There is no question that the tide rises and falls … and rises again. But contrary to the popular nautical aphorism, it is sadly not true that an incoming tide raises all boats. When an unexpectedly large ebb tide rushes out and drops a boat onto some previously unfound ledge, the incoming tide finds the holes and fills the wreck instead of floating it.
We are witnessing such an ebb tide in the marine industry, and many of our industry’s “boats” have found holes punched into their bottom lines. The current low tide has rushed out so dramatically beyond all prior low-tide marks that we are seeing all kinds of ledges exposed and hulls damaged on them.
Those “boats” that were holed need serious patching and pumping or they will slip below the incoming tidal bore. And all of us need to learn from what we are seeing — fixing our charts, moving our moorings, and understanding the forces we cannot control.
This is my seventh recession in the marine business, proof that the tide comes back in and that I am probably older than most who work in this industry. I refuse to use that little maxim that’s a required legal disclaimer in financial ads — that past performance is no guarantee of future results — because past performance is often a very good indicator of what can easily happen again.
Month after month, this column has carried sound counsel from several marketing and advertising professionals. Most are smarter than me and have put into words good and detailed advice, often quite specific, to help those who don’t enjoy their wise recommendations on a daily basis. Those professionals must be as surprised as I am that so few marine companies seem to take much of that valuable advice.
Serious downturns force all of us to examine how we do business and reconsider the advice we should have taken. Rather than reiterate and potentially damage their practical suggestions through compaction, this column (a last-minute request from my friend, Bill Sisson) is written more about what comes next. I hope it gives those “with holes in their bottoms” more enthusiasm for patching, more energy for bailing, and more courage to persevere.
But given that the assigned topic was marketing and advertising, let me urge everyone to take this moment to begin examining their attitudes and understandings of advertising and marketing: You’ll need to be good at this just to survive, and you’ll want to be great at this if you want to become stronger.
So study up and then put that knowledge to work.

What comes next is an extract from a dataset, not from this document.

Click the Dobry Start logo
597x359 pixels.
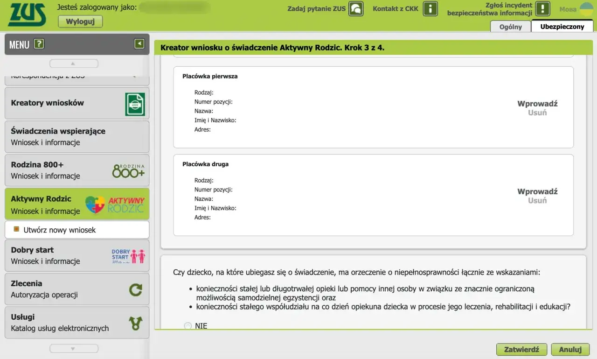pyautogui.click(x=128, y=255)
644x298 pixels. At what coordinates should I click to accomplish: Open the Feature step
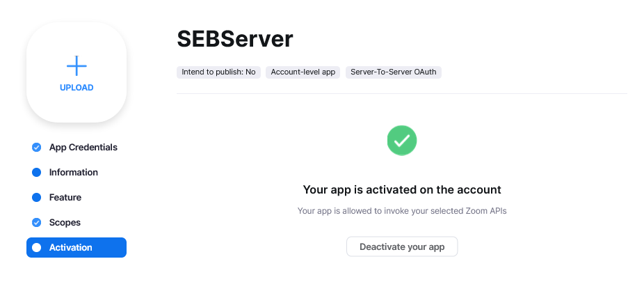coord(65,198)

My crystal ball is no better than yours, so I accept that others may disagree with the following prognostications.
First, downturns are cyclical and have occurred with remarkable consistency … until we skipped the last one. So perhaps we are getting the double-whammy this time and surprising those who joined this industry only after the last recession had ended.
I firmly believe that the delay in gratification that these days is forced on so many passionate boaters, together with the obvious opportunity that boating provides for leisure and recreation, will drive a recovery in the not-too-distant future. So there is a reason not to give up in these dark days of recession.
Quality-of-life considerations, ever more important in an increasingly complex world, point toward so many of the desirable benefits that boating can provide. Since shoreline is primarily private and the cost of waterfront property is prohibitively expensive, boats become an important factor in giving water access to the huge population who will want it. Keep in mind there is a lot more water than shoreline, and the opportunity becomes clearer.
At industry gatherings, I hear people talk about the high cost of boating. High compared to what? Everything, notwithstanding gasoline going up and down, is more expensive each year. I remember when Chris-Crafts and Hinckleys were modest five-figure purchases, a Porsche cost $5,000, and fine harbor-town houses cost well under $100,000.
Today, a round of golf can cost $100 (or a lot more), requires a couple thousand dollars in equipment, and occupies one person for about four hours per outing. It’s seasonal, usually requires driving a car to get to it, and is nearly impossible to share with small children. Run the same thinking for skiing, flying or whatever: Almost everything costs serious money, not just boating.
But how many leisure activities occupy entire families or offer such a wide range of use? One powerboat can be a fishing platform, a picnic outdoors, an overnight adventure, a summer vacation home, a business entertainment opportunity, a romantic getaway, and so much more. Because of this, ours is a business that will recover — and thrive.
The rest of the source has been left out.